*Quoted passage*:

========================

Daesitiates were an Illyrian tribe that lived on the territory of today's central Bosnia, during the time of the Roman Republic. Along with the Maezaei, the Daesitiates were part of the western group of Pannonians in Roman Dalmatia. They were prominent from the end of the 4th century BC up until the beginning of the 3rd century CE. Evidence of their daily activities can be found in literary sources, as well as in the rich material finds from Central Bosnian cultural group that is commonly associated with tribe of Daesitiates.

Etymology 

The name is thought to be connected to the Illyrian word for ram. It is also believed that it may derive from the Proto-Albanian term for ram, *dalša

History 

The Illyrian tribe Daesitiates lived on the territory of today's central Bosnia, during the time of the Roman Republic, and along with the Maezaei, they were part of the western group of Pannonians in Roman Dalmatia. Because the Daesitiates were present during Roman rule in the western Balkans, their name can be found in many inscriptions and historical works of ancient writers. During the 19th century, scientific interest in the Daesitiates materialized whereby research was focused in parts of Upper Bosnia. However, all research efforts have yet to provide a complete analysis of the Daesitiates. They were one of the main components of the Illyrian ethno-cultural complex that stretched from the southern Adriatic to the Danube in the north. The capital of the tribe could be in the modern day town of Breza located in central part of Bosnia. They developed cohesive community that was characterized by clearly defined political, social and economic structures. Because of their favorable geographical position and rich ore deposits and fertile land they played significant role among neighboring Illyrian tribes. They have developed a degree of cultural unity and several organized centres.

Roman Empire 

After nearly three centuries of political independence, the Daesitiates (and their polity) were conquered by Roman Emperor Augustus. Afterwards, the Daesitiates were incorporated into the province of Illyricum with a low total of 103 decuriae. Ultimately, the widening gap between the Roman government and its subjects in Illyricum led to the Great Illyrian revolt, which began in the spring of 6 AD.

========================

*Given information*:
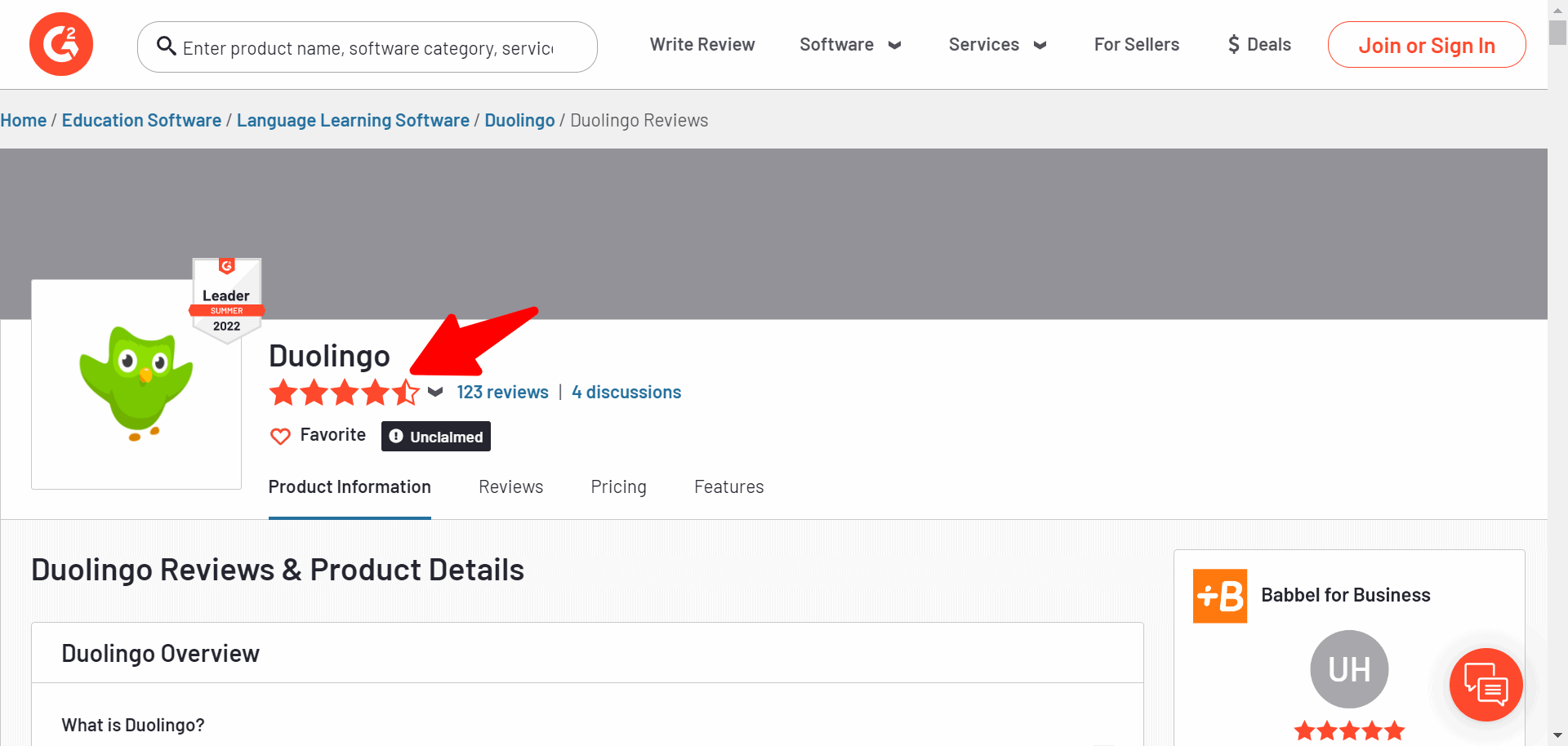Expand the Services dropdown menu
Image resolution: width=1568 pixels, height=746 pixels.
click(996, 45)

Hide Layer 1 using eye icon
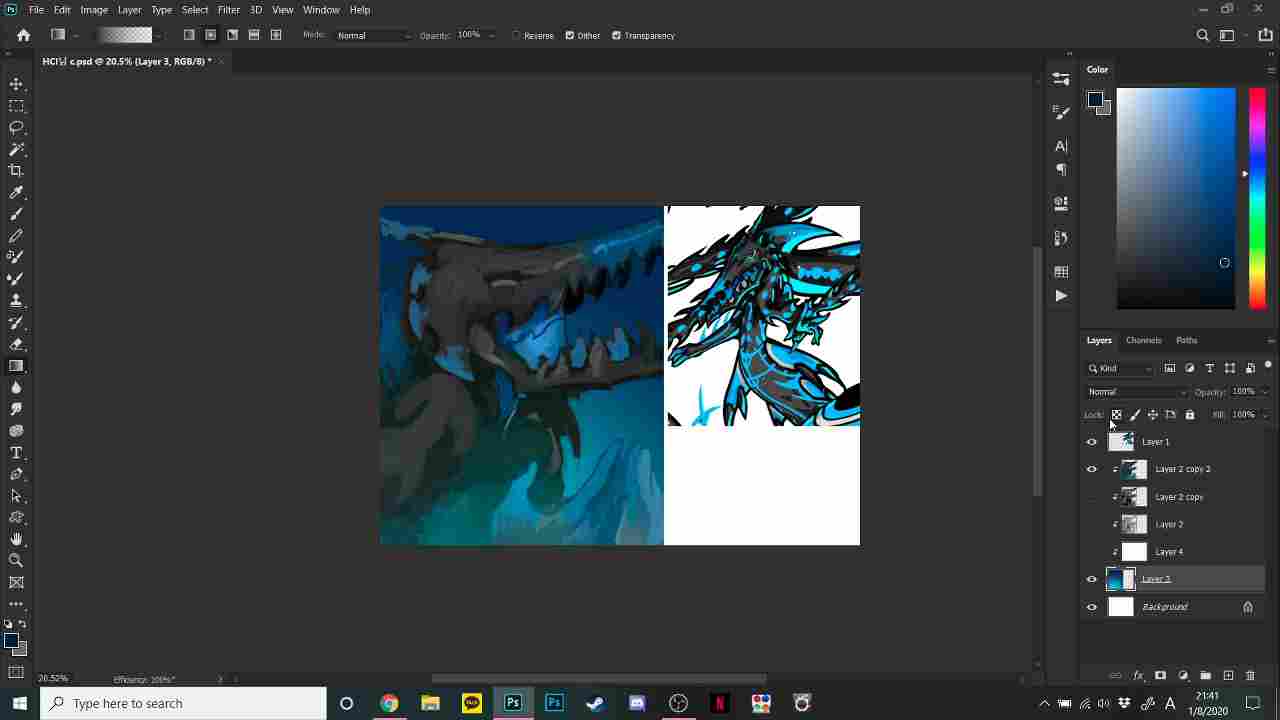pos(1092,442)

========================

*Objective*:
Extend the passage about the Daesitiates beyond its final sentence, without mixing in anything from the data.

*Exercise answer*:
The Daesitiates were the first to revolt under the leadership of Bato the Daesitiate and were soon joined by the Breuci. Other natives were recruited to fight against the Marcomanni while the rebellion swiftly overtook enormous areas of the western Balkans and the Danube region. The four-year war, which lasted from AD 6 to 9, saw huge concentrations of Roman forces in the area, (on one occasion 10 legions and their auxiliaries in a single camp), with whole armies operating across the western Balkans and fighting on more than one front. The role of the Daesitiates in the rebellion was immense, which contributed to their ultimate disappearance in subsequent Romanization that followed. Their identity in the later antiquity was transformed into municipal identities and a provincial Dalmatian identity.

Archeological sites 

Considerable number of remains of fortifications, villages and settlements were left behind. Some of them were partly investigated by archaeological excavations during which numerous necropolis and tombs were discovered such as fortifications in the Lašva Valley, Gradine near Kiseljak, Gradine in Sarajevo Field, archeological site of Kamenjak. However, most significant site was found in Bugojno, called Gradina Pod. It is characterized by urban-type settlements located close to large arable land complexes and contained high level of residential architecture.

References

Bibliography 

 
 Andrijana PRAVIDUR - Prilog poznavanju metalurških središta željeznodobnih naselja Srednje Bosne u svijetlu novih istraživanja – Zemaljski muzej Bosne i Hercegovine, Sarajevo, 2011

External links 
 The Daesitiates: The Identity-construct between contemporary and ancient perceptions
 Roman conquest of the Sarajevo Region and its consequences on the example of urbanism and Early Christian (Late Antique) architecture
 Salmedin Mesihovic – Ilirike – Illyrian nations Autariates and Daesitiates
Roman wolf and Illyrian snake, Last Battle  Salmedin Mesihović, 2011 (in Bosnian)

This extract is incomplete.